# Contributing to AI 101 for PMs

Thank you for helping make this a better resource for product managers. This
course is meant to be forked, adapted, and improved by the community. Here's
how to contribute well.

## The golden rule: protect the quality bar

The audience is busy senior PMs who give the site about 90 seconds before
deciding whether it's worth their time. Every contribution should respect
that. We'd rather have 25 excellent concepts than 60 mediocre ones.

## How to contribute, by type

### Typo / clarity fixes → open a PR
Small wording, grammar, or clarity fixes are very welcome. Edit the relevant
object in `assets/js/concepts.js` (all concept text lives there) and open a
pull request. No issue needed.

### A better example or clearer widget → open a PR
If you can make a concept land faster — a sharper example, a more interactive
widget — open a PR. Keep the **four-part pattern** intact (core idea →
plain-English prose → interactive widget → PM takeaway → interview line).

### A new CORE concept → open an issue FIRST
New core concepts are added by **issue first**, then code. Use the
"Suggest a concept" issue template. We align on whether it belongs (is it
foundational, or just timely?) before anyone writes a widget. This keeps the
curriculum a textbook, not a pile.

## How the content is structured

- **`assets/js/concepts.js`** is the single source of truth for all 25 core
  concepts. A contributor with no other context can add a concept by copying
  one object and editing its fields. You should never have to hunt through HTML
  to change concept text.
- Each concept references a **widget by id** (the `widget` field). The widget
  itself is a small `(function(){…})()` block in the relevant
  `chapters/0N-*.html` file that draws into `#<widget>-mount`.
- Quizzes are generated from each concept's `quizQuestions`, so adding a
  concept automatically extends the chapter quiz and the revise/assess pages.
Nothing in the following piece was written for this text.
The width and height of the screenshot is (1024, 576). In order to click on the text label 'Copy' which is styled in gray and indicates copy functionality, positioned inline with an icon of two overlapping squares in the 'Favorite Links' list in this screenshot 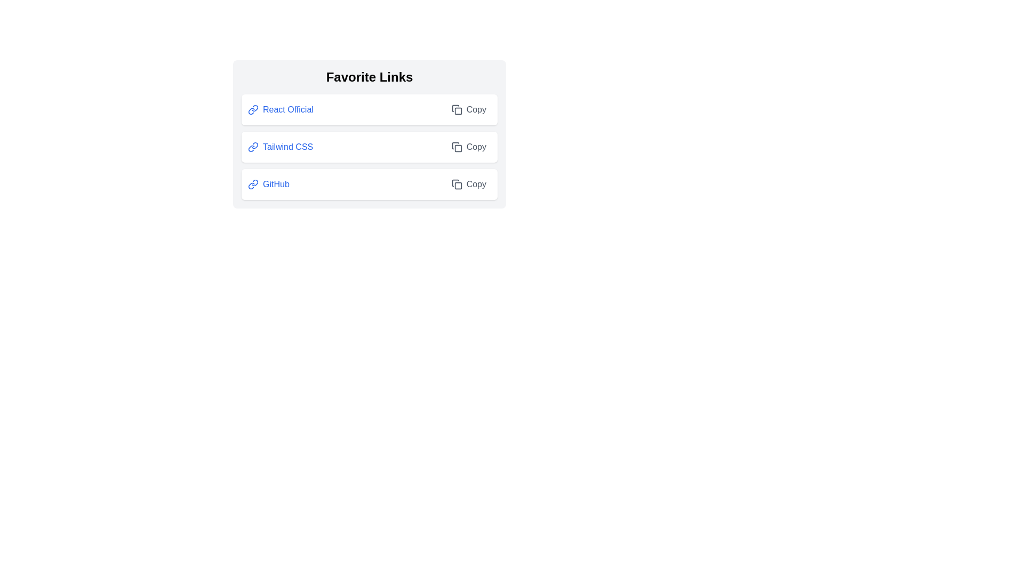, I will do `click(476, 109)`.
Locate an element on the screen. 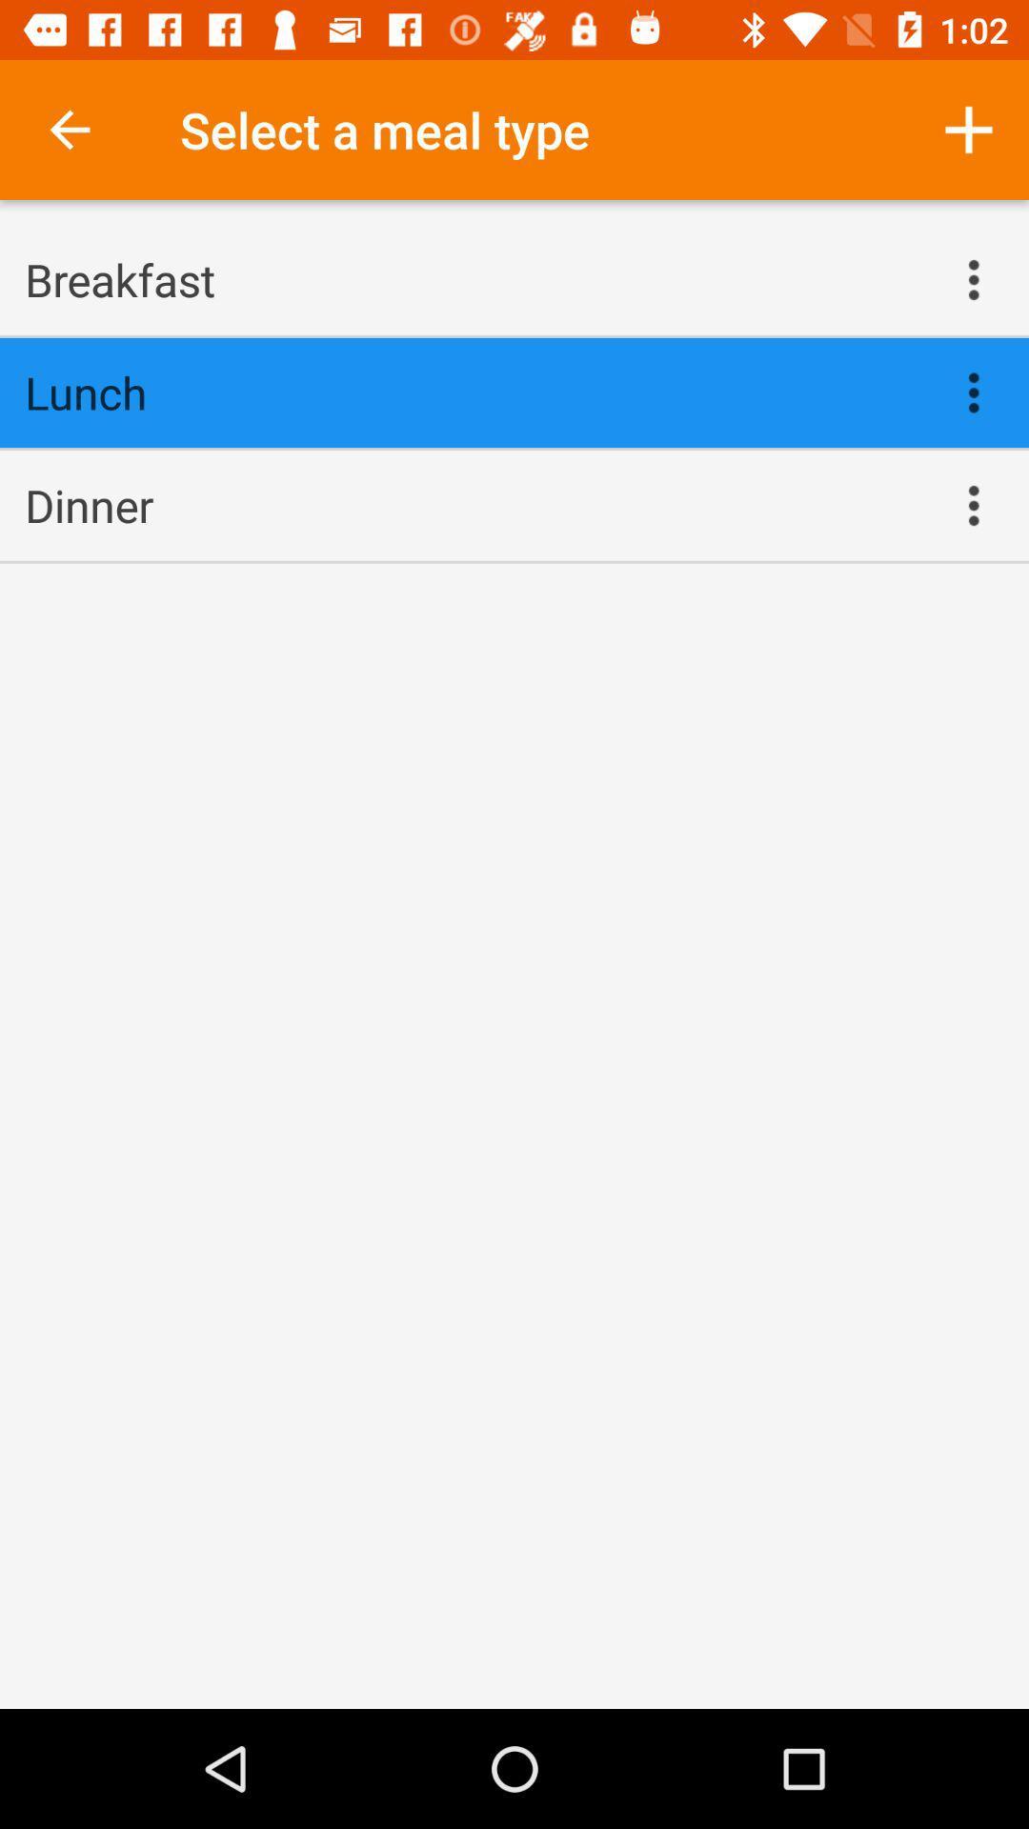 This screenshot has height=1829, width=1029. the breakfast is located at coordinates (472, 278).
## Writing a good quiz question

This is where contributions most often go wrong, so please read this:

- Exactly **one defensible correct answer** and **three genuinely
  plausible-but-wrong** distractors. A distractor that's obviously silly
  teaches nothing.
- Test **product judgment**, not trivia. "Where do you debug a RAG failure
  first?" is good; "What year did transformers ship?" is not.
- One-sentence `explanation` that says *why* the answer is right.
- **Do not** generate quiz questions with an LLM and paste them unchecked —
  models are surprisingly bad at writing good distractors, and a bad quiz
  erodes trust faster than no quiz.

## Local development

There's no build step. It's plain HTML, CSS, and vanilla JavaScript.

```bash
# from the repo root, serve locally (any static server works)
python3 -m http.server 8000
# then open http://localhost:8000
```

You can also just open `index.html` directly in a browser — everything works
offline except the two embedded YouTube videos in Chapter 4.

## Style

- Vanilla JS only. No frameworks, no npm, no build step — that's a feature.
- Match the existing voice: plain English, no unexplained jargon, every card
  ends on a real PM-judgment payoff and a quotable interview line.
- Keep examples generic by default ("your delivery app"); mark domain-specific
  instances with the small "example" tag so they read as concrete, swappable
  illustrations.

By contributing, you agree your contributions (code and content) are offered
under the MIT License (see `LICENSE`).